Para o artista, atualmente a viver em Budapeste, a abordagem puramente física do ioga “é como explorar apenas a ponta do iceberg. Há melhorias a nível da saúde e do tónus do corpo, mas o propósito fundamental do ioga é a expansão contínua da consciência e da revelação do nosso self”.

Depois das perguntas frequentes dos amigos, o seu testemunho levou alguns a começar a praticar ioga, mas surgiu também “um desejo de partilha mais profundo, de querer ensinar”. Assim, Pedro começou a formação e tirou o curso de professor de tantra-ioga.

Esta prática trouxe também benefícios para a sua profissão: considera que o ioga o tornou mais focado e motivado. Reflete mais sobre cada dia de trabalho e sente os efeitos desta atividade quando interage com o público.

Pedro diz que inicialmente é difícil “abandonar o ego”, mas vale a pena descobrir a “nossa própria essência” através do ioga.

Cláudia Praça. Trocou as salas de aula pelo tapete 

Sem perspetiva de emprego, esta mulher de 39 anos viu no ioga uma oportunidade de carreira. Hoje é instrutora e escritora

Se, para muitos, o ioga é um escape, para Cláudia Pinto Praça significa mudança de vida.

Durante 12 anos foi professora no ensino público. Já praticava ioga nessa altura e sentia que acabava por beneficiar muito com isso, uma vez que “sendo uma profissão com um considerável nível de stresse, sentia que o ioga ajudava a equilibrar as emoções e a recuperar a calma depois de momentos mais exigentes”. Tudo isto porque ter “maior consciência das nossas emoções permite-nos agir de forma menos reativa e evitar muitos conflitos”.

Depois de ter ficado sem emprego, Cláudia, que começou a levar a filha para as aulas de ioga, decidiu aceitar o desafio de uma das professoras e começou uma formação para se tornar instrutora para crianças.

“Fiz a formação numa época em que fiquei sem colocação e quando comecei a dar as primeiras aulas experimentais de ioga para crianças gostei imenso da associação entre o ioga e as histórias para crianças”, explicou ao i.

Depois de perceber que não havia nenhum livro original em português sobre o ioga e as crianças, decidiu lançar-se nessa aventura e, em 2014, nasceu o projeto “Ioga entre Histórias” com a edição de “O Leão que Perdeu a Juba”.

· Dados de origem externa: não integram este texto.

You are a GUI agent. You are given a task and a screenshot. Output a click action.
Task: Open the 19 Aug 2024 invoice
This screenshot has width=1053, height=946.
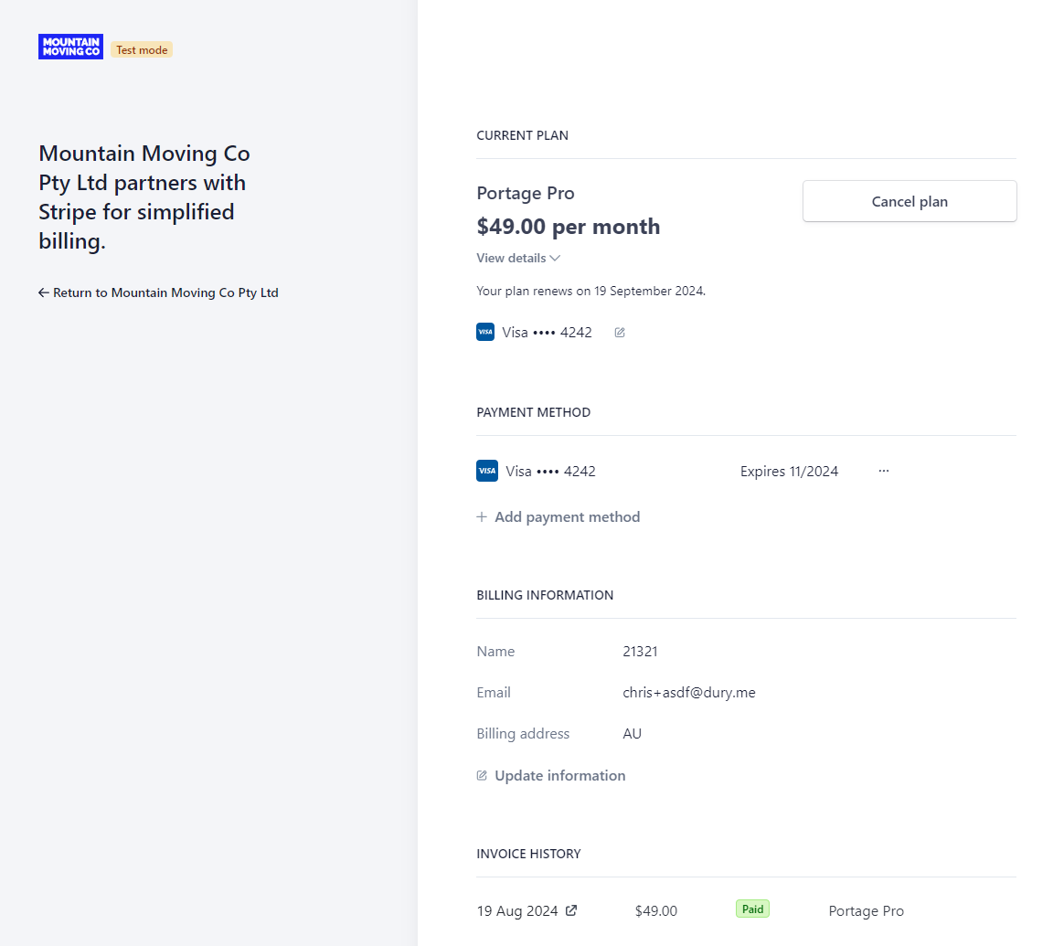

“A ideia é chegar até ao universo das crianças para que elas tenham naturalmente gosto pela prática do ioga. E isso faz-se através de jogos, canções, brincadeiras e histórias, tendo cada livro uma série de posturas de ioga associadas aos animais da história”, acrescentou.

Enquanto mãe e professora, Cláudia, de 39 anos, defende que “os benefícios prendem-se com o crescimento equilibrado, com a forma como libertam as tensões e emoções através do corpo e aprendem a reconhecer o que sentem”, mas também é importante na medida em que “é uma prática virada para a cooperação e entreajuda, e não para a competição”.